As sam files and IntervalMiss files are already present the output folder, I think it might be the fastmin-sg step occurring when long reads are called.
Any idea since the thread started of what I could do to correct this?

Best,

Cecile

from wengan.

CTriay avatar CTriay commented on September 12, 2024

Hi again,

I tried adding "ulimit -s unlimited" in my script before running Wengan.pl as suggested in issue #19 , however, I still have the same error 139.

/gs7k1/binaries/wengan/0.2/bin/fastmin-sg ontraw -k 20 -w 5 -q 40 -m 150 -r 300 -t  20 -p /homedir/triay/work/7.LONG_READS_MinION_Kp-Kk-Ho/7.5.DENOVO_WENGAN/Koka_A565 -I  500,1000,2000,3000,4000,5000,6000,7000,8000,10000,15000,20000,30000,40000,50000 /homedir/triay/work/7.LONG_READS_MinION_Kp-Kk-Ho/7.5.DENOVO_WENGAN/Koka_A565.MBC7.msplit.fa /homedir/triay/work/7.LONG_READS_MinION_Kp-Kk-Ho/7.5.DENOVO_WENGAN/Koka_A565.fml.txt 2>/homedir/triay/work/7.LONG_READS_MinION_Kp-Kk-Ho/7.5.DENOVO_WENGAN/Koka_A565.fml.err >/homedir/triay/work/7.LONG_READS_MinION_Kp-Kk-Ho/7.5.DENOVO_WENGAN/Koka_A565.fml.log
/bin/sh: line 1: 475427 Segmentation fault      (core dumped) /gs7k1/binaries/wengan/0.2/bin/fastmin-sg ontraw -k 20 -w 5 -q 40 -m 150 -r 300 -t 20 -p /homedir/triay/work/7.LONG_READS_MinION_Kp-Kk-Ho/7.5.DENOVO_WENGAN/Koka_A565 -I 500,1000,2000,3000,4000,5000,6000,7000,8000,10000,15000,20000,30000,40000,50000 /homedir/triay/work/7.LONG_READS_MinION_Kp-Kk-Ho/7.5.DENOVO_WENGAN/Koka_A565.MBC7.msplit.fa /homedir/triay/work/7.LONG_READS_MinION_Kp-Kk-Ho/7.5.DENOVO_WENGAN/Koka_A565.fml.txt 2> /homedir/triay/work/7.LONG_READS_MinION_Kp-Kk-Ho/7.5.DENOVO_WENGAN/Koka_A565.fml.err > /homedir/triay/work/7.LONG_READS_MinION_Kp-Kk-Ho/7.5.DENOVO_WENGAN/Koka_A565.fml.log
make: *** [longreads./homedir/triay/work/7.LONG_READS_MinION_Kp-Kk-Ho/7.5.DENOVO_WENGAN/Koka_A5651.fa] Error 139

I'm running it on a SGE Cluster using the bigmem.q and wonder if I'm doing something wrong?

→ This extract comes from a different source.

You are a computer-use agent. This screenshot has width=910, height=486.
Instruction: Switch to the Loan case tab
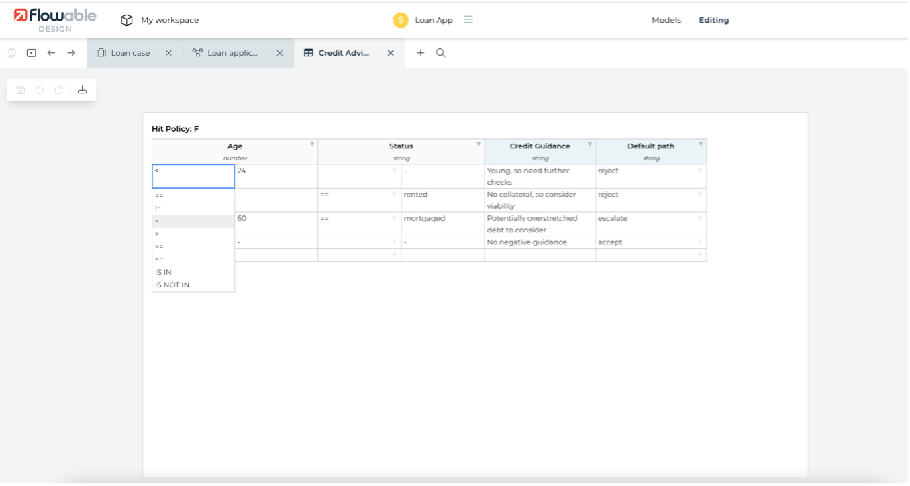[x=130, y=53]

I paste my script bellow...

#!/bin/bash
#$ -q bigmem.q
#$ -N Wengan_Koka-A565

# JOB BEGIN

module load bioinfo/wengan/0.2

ulimit -s unlimited
wengan.pl -x ontraw -a M -s /<path_to>/HNDT27.KkM.R1.fastq.gz,/path_to/HNDT27.KkM.R2.fastq.gz -l /<path_to>/A565_31052020.fastq.gz -p /<path_to>/Koka_A565 -t 20 -g 1100

# JOB END

Please, if you have any idea of what is causing the error 139 It would be greatly appreciated!

Best,

Cécile

from wengan.

adigenova avatar adigenova commented on September 12, 2024

HI both,

I took a look at this issue and I was able to find where the seg fault happens:

#0  0x00007f0c8f33d6c3 in ?? () from /lib/x86_64-linux-gnu/libc.so.6
#1  0x000055915fc84822 in ks_getuntil2.part.0.constprop ()
#2  0x000055915fc84db4 in kseq_read ()
#3  0x000055915fc85247 in maplongreads ()
#4  0x00007f0c8f3aa609 in start_thread () from /lib/x86_64-linux-gnu/libpthread.so.0
#5  0x00007f0c8f2d1293 in clone () from /lib/x86_64-linux-gnu/libc.so.6

it happens while reading the long read sequences and it crashes while reading the end of the file. I checked the file HG001.m64011_190329_072846.consensusreads.fastq.gz that I was using to reproduce the behavior and it is corrupted because it gives the "unexpected end of file" message while uncompressing it or checking it (gzip -v -t) :

#while uncompressing the file
zcat  HG001.m64011_190329_072846.consensusreads.fastq.gz  > HG001.m64011_190329_072846.consensusreads.fastq	 
**gzip: HG001.m64011_190329_072846.consensusreads.fastq.gz: unexpected end of file**
#while checking the integrity of the gzip file
gzip -v -t HG001.m64011_190329_072846.consensusreads.fastq.gz 
HG001.m64011_190329_072846.consensusreads.fastq.gz:	
**gzip: HG001.m64011_190329_072846.consensusreads.fastq.gz: unexpected end of file**

To further check this, I uncompressed the file with zcat, picked 1000 sequences, compressed it again with gzip, and rerun fastmin-sg:

 zcat HG001.m64011_190329_072846.consensusreads.fastq.gz  | head -n 4000 | gzip >  test.fastq.gz

fasmin-sg finished without crashing. Thus, it seems that is not an issue related to the fasmin-sg code rather to corrupted gzip or fastq files.

@NTNguyen13

  1. Thanks for providing the test dataset.
  2. if you want 15X short-read coverage, you have to include more data from GIAB. The file U0a_CGATGT_L001_R1_001.fastq.gz, U0a_CGATGT_L001_R2_001.fastq.gz has only 4 Million reads that represent about 0.4X of genome coverage (4000000*150*2/3000000000).
  3. The recommended short-read genome coverage is about 50X. Lower coverage would result in more fragmented assemblies. I recommend the setting of the following parameters (-M 1000 -d 2) to deal with the lower short-read coverage.

@CTriay

  1. I recommend to check the integrity of your compressed long-read files.

Best,
Alex

from wengan.

CTriay avatar CTriay commented on September 12, 2024

Hello Alex,

Thank you for coming back to us! I'm glad things are working for @NTNguyen13 , but unfortunately the problem is not solved for me.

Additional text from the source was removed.